### Task to complete
Please print the entries from their first line through the line containing "Looking at the image, I should click on (445, 58).", both ends included, with every line reproduced unchanged.

START The data

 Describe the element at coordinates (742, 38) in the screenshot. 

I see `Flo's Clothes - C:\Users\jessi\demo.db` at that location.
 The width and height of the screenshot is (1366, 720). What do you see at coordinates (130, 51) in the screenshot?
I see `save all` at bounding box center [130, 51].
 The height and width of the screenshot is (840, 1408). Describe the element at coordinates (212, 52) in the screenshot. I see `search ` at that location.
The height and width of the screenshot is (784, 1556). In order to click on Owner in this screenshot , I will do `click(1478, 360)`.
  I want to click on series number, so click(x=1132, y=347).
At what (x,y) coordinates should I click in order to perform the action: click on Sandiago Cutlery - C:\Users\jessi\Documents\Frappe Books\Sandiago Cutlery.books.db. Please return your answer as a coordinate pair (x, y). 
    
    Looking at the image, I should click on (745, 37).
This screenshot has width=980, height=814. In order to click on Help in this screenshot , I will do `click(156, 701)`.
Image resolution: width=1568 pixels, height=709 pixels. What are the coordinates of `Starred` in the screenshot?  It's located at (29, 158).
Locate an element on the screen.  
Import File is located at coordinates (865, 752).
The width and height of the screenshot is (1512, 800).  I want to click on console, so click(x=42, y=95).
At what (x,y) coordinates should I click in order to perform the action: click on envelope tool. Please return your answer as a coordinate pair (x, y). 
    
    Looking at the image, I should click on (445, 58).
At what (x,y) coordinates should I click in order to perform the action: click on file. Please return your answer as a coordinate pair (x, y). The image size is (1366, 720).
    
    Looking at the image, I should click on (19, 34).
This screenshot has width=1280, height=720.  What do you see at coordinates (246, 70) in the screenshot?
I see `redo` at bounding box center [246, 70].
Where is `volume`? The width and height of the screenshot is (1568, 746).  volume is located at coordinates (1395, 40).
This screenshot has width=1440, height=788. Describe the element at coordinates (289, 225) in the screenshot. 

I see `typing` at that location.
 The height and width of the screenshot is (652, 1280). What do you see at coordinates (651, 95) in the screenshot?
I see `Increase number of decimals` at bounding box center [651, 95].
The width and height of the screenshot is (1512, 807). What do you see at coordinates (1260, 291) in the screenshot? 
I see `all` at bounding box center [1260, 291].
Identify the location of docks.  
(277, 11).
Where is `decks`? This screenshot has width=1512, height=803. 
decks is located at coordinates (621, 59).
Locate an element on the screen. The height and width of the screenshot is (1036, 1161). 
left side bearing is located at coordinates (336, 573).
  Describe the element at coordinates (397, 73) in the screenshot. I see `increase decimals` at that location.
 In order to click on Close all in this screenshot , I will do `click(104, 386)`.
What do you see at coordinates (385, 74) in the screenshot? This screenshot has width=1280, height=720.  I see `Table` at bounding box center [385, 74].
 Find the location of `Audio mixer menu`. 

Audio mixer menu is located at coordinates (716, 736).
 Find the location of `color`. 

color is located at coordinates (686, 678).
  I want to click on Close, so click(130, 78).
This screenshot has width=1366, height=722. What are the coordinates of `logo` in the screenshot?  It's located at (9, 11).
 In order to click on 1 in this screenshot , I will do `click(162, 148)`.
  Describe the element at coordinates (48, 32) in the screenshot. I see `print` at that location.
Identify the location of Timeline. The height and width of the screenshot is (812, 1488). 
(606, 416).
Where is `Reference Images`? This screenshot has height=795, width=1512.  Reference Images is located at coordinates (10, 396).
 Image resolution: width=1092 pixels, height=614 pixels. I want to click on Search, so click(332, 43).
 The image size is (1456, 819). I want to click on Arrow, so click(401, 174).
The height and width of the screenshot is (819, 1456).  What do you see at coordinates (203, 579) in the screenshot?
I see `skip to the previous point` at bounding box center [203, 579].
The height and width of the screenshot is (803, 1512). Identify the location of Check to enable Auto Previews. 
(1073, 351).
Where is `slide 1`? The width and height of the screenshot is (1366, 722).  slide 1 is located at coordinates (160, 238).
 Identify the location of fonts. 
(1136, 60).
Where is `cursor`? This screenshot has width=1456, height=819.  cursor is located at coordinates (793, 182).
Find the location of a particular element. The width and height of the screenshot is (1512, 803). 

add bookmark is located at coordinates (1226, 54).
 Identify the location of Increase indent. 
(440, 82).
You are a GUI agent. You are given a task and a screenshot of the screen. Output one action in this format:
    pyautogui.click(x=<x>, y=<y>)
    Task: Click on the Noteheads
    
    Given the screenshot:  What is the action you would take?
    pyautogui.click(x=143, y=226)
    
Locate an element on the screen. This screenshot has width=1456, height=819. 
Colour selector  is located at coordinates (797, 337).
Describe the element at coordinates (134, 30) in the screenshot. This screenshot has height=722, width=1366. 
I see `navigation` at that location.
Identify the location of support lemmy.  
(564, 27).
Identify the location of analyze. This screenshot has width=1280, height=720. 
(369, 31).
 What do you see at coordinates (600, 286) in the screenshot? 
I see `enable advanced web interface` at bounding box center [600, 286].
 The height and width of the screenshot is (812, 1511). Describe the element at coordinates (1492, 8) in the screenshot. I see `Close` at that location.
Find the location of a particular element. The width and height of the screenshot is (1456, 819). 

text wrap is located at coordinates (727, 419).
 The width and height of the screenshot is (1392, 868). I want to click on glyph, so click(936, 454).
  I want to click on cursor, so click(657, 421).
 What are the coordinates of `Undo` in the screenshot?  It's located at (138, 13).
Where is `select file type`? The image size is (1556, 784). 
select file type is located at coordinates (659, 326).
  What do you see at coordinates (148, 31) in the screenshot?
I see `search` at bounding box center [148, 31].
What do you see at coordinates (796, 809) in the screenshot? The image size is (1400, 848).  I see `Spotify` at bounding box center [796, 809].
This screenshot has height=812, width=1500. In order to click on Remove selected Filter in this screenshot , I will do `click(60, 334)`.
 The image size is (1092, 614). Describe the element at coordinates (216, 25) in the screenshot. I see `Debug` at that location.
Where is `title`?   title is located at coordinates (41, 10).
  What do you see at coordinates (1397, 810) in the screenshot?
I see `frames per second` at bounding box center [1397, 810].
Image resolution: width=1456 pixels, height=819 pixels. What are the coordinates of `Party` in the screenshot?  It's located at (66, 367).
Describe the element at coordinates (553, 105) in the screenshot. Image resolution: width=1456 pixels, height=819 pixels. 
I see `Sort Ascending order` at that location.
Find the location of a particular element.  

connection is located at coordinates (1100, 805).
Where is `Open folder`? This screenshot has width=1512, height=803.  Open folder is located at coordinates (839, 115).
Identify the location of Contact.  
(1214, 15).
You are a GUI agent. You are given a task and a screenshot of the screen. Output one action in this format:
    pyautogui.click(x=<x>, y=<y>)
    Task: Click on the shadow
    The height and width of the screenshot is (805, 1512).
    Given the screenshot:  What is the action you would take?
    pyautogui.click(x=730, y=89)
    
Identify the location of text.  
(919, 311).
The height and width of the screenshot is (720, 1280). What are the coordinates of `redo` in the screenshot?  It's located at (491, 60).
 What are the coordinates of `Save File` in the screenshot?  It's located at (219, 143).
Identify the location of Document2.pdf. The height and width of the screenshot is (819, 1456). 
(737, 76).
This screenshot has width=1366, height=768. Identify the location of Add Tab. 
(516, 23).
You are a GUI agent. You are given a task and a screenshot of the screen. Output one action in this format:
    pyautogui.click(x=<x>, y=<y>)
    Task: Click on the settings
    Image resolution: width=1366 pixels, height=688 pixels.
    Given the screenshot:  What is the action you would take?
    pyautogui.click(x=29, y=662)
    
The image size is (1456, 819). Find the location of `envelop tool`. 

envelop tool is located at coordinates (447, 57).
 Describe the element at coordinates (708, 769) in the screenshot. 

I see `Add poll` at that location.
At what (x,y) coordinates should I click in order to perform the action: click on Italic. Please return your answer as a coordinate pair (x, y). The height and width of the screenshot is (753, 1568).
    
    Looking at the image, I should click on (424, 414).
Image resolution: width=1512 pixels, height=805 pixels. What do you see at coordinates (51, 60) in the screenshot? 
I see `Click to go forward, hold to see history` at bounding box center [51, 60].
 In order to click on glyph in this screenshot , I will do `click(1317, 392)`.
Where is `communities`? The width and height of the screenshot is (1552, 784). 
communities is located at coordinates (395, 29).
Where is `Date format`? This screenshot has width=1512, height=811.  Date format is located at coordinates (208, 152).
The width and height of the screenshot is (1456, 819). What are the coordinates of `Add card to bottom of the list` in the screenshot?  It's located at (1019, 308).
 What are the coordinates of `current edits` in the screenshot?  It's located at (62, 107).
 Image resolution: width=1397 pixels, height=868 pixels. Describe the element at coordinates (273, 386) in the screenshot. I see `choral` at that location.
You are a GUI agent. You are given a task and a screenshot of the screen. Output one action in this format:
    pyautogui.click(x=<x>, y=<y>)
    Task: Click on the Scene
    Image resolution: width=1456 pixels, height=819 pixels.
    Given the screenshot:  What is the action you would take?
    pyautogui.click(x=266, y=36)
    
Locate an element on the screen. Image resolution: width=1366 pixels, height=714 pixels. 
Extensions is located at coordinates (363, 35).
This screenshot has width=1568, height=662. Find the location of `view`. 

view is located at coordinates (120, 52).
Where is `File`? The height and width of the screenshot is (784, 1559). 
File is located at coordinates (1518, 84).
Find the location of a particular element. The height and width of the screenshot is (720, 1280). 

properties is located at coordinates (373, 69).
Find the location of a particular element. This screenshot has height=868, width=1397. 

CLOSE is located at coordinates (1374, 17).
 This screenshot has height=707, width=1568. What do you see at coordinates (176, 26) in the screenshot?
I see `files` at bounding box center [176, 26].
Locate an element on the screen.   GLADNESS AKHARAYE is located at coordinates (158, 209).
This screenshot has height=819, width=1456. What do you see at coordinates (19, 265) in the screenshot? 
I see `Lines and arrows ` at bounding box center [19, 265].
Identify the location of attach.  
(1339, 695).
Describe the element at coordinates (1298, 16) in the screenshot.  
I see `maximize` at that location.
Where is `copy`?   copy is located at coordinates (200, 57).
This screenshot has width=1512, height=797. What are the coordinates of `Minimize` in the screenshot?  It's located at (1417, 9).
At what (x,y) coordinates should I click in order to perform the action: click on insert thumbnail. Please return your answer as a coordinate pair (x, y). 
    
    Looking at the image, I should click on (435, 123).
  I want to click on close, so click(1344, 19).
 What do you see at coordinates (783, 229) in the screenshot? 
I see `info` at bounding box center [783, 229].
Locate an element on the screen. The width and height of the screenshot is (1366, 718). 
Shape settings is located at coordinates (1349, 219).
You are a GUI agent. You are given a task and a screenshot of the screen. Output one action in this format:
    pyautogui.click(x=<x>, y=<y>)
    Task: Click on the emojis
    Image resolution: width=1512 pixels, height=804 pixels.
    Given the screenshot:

END The data

### Final result
 Describe the element at coordinates (742, 38) in the screenshot. 

I see `Flo's Clothes - C:\Users\jessi\demo.db` at that location.
 The width and height of the screenshot is (1366, 720). What do you see at coordinates (130, 51) in the screenshot?
I see `save all` at bounding box center [130, 51].
 The height and width of the screenshot is (840, 1408). Describe the element at coordinates (212, 52) in the screenshot. I see `search ` at that location.
The height and width of the screenshot is (784, 1556). In order to click on Owner in this screenshot , I will do `click(1478, 360)`.
  I want to click on series number, so click(x=1132, y=347).
At what (x,y) coordinates should I click in order to perform the action: click on Sandiago Cutlery - C:\Users\jessi\Documents\Frappe Books\Sandiago Cutlery.books.db. Please return your answer as a coordinate pair (x, y). 
    
    Looking at the image, I should click on (745, 37).
This screenshot has width=980, height=814. In order to click on Help in this screenshot , I will do `click(156, 701)`.
Image resolution: width=1568 pixels, height=709 pixels. What are the coordinates of `Starred` in the screenshot?  It's located at (29, 158).
Locate an element on the screen.  
Import File is located at coordinates (865, 752).
The width and height of the screenshot is (1512, 800).  I want to click on console, so click(x=42, y=95).
At what (x,y) coordinates should I click in order to perform the action: click on envelope tool. Please return your answer as a coordinate pair (x, y). 
    
    Looking at the image, I should click on (445, 58).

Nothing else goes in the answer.